Source:
------------------------------------------------------------

Physical Storage

Classification of Physical Storage Media

  • volatile storage: loses contents when power is switched off
  • non-volatile:
    • contents persist even when power is off
    • includes secondary/tertiary storage, as well as batter-backed up main-memory

Factors affecting choice of storage media include:

  • speed with which data can be accessed
  • cost per unit of data
  • reliability

Storage Hierarchy

  • Primary: fastest media but volatile (cache, main memory)
  • Secondary: next level in hierarchy, non-volatile, moderately fast access time
    • Also called on-line storage
    • E.g., flash memory, magnetic disks
  • Tertiary: lowest level in hierarchy, non-volatile, slow access time
    • also called off-line storage and used for archival storage
    • e.g., magnetic tape, optical storage
    • Magnetic tape
      • Sequential access 1 to 12 TB capacity
      • A few drives with many tapes
      • Juke boxes with petabytes (1000s of TB) of storage.

Storage Interfaces

Disk interface standards families:

  • SATA (Serial ATA)
    • SATA 3 supports data transfer speeds of up to 6 gigabits/sec
  • SAS (Serial Attached SCSI)
    • SAS Version 3 supports 12 gigabits/sec
  • NVMe (Non-Volatile Memory Express) interface
    • works with PCIe connectors to support lower latency and higher transfer rates
    • supports data transfer rates of up to 24 gigabits/sec

Disks usually connected directly to computer system.

In a Storage Area Networks (SAN), a large number of disks are connected by a high-speed network to a number of servers. In a Network Attached Storage (NAS) networked storage provides a file system interface using networked file system protocol, instead of providing a disk system interface.

------------------------------------------------------------

Recorded information:
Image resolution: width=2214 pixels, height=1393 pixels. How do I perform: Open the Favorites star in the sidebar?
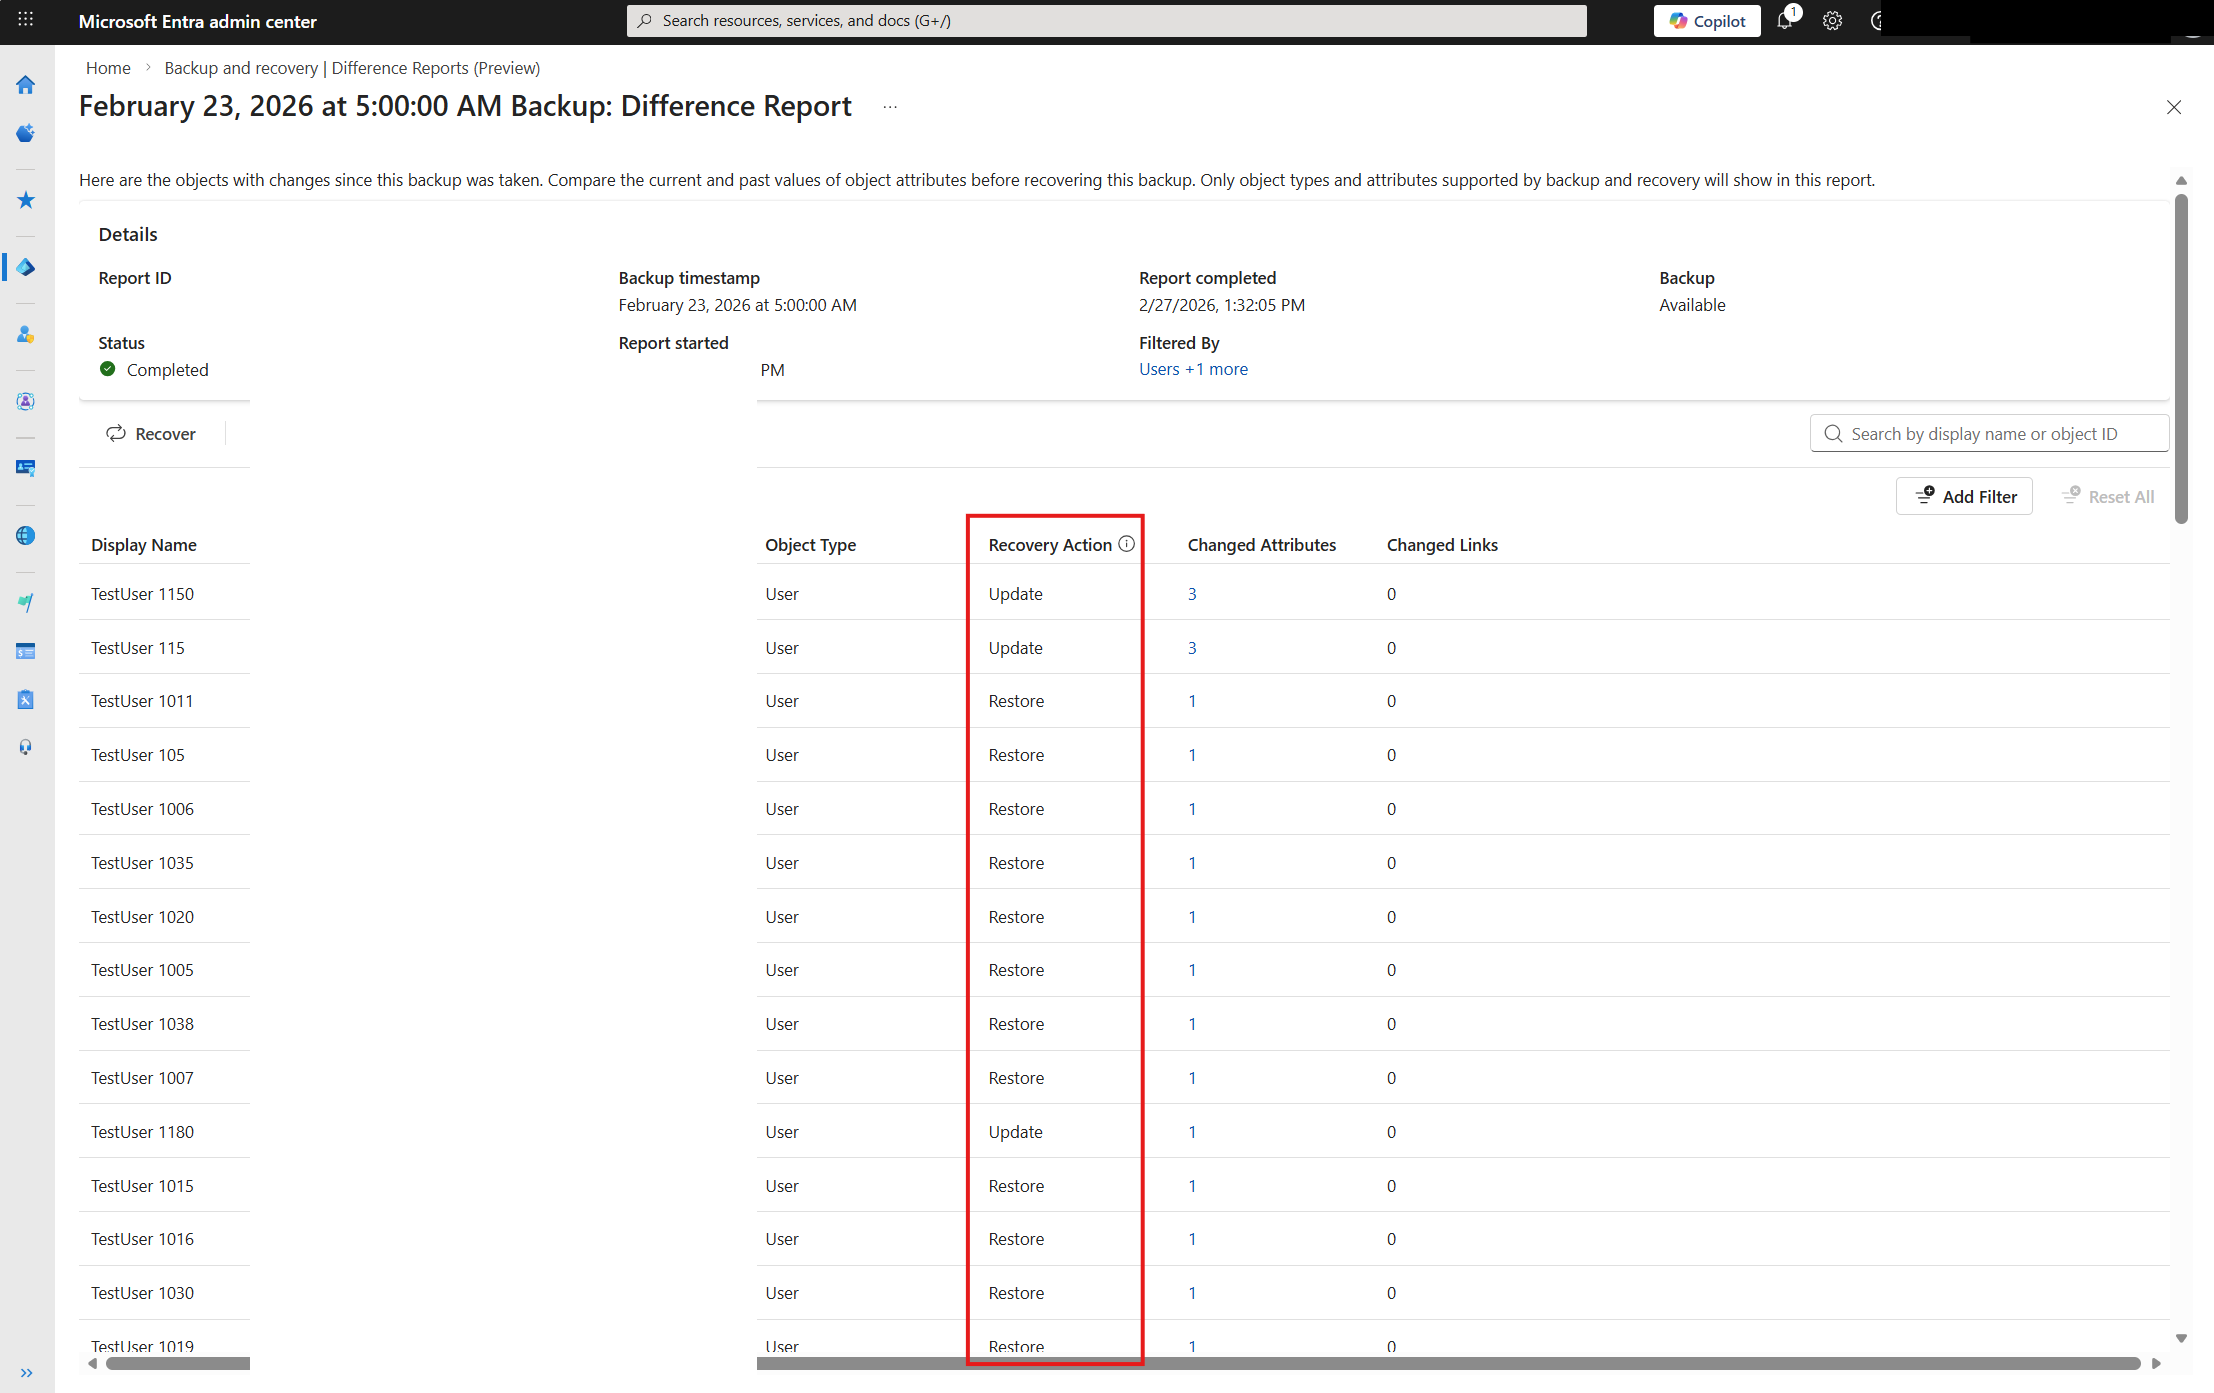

------------------------------------------------------------

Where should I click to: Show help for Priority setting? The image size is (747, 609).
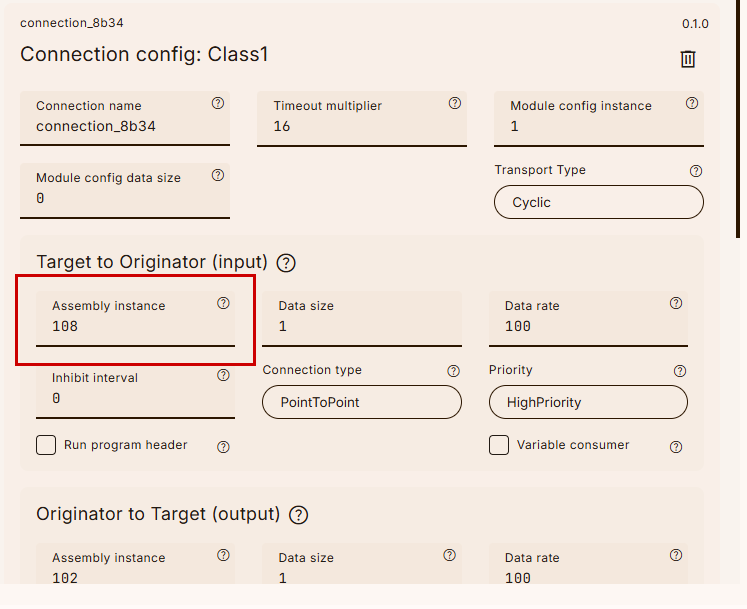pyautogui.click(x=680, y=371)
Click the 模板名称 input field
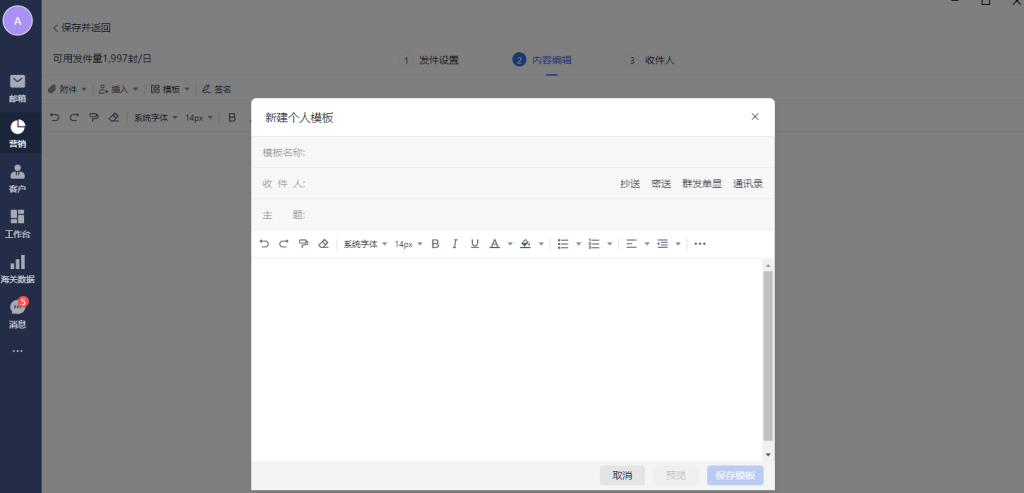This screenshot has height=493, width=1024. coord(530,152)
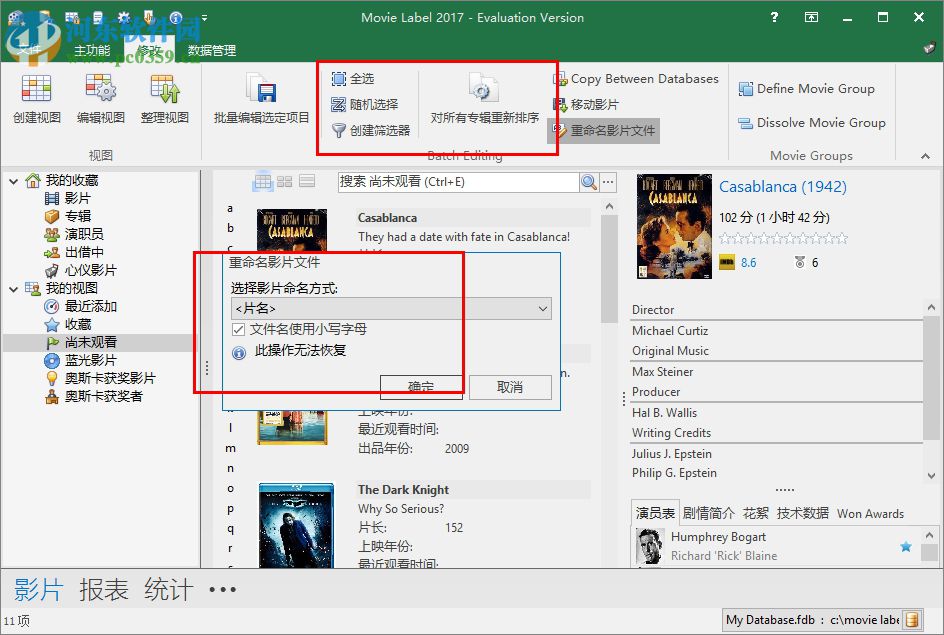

------------------------------------------------------------

Task set:
1. In the physical storage text, what data transfer rate does SAS Version 3 support?
2. Continue the physical storage text from its final sentence.

Exercise answers:
1. 12 gigabits/sec

2.
Magnetic Disks

  • Read-write head
  • Surface of platter divided into circular tracks
    • Over 50K-100K tracts per platter on typical hard disks
  • Each track is divided into sectors
    • A sector is the smallest unit of data that can be read or written
    • Sector size typically 512 bytes
    • Typical sectors per tracks: 500 to 1000 on inner tracks, to 1000 to 2000 on outer tracks
  • To read/write a sector
    • disk arm swings to position head on right track
    • platter spins continually; data is read/written as sector passes under head
  • Head-disk assemblies
    • multiple disk platters on a single spindle (1 to 5 usually)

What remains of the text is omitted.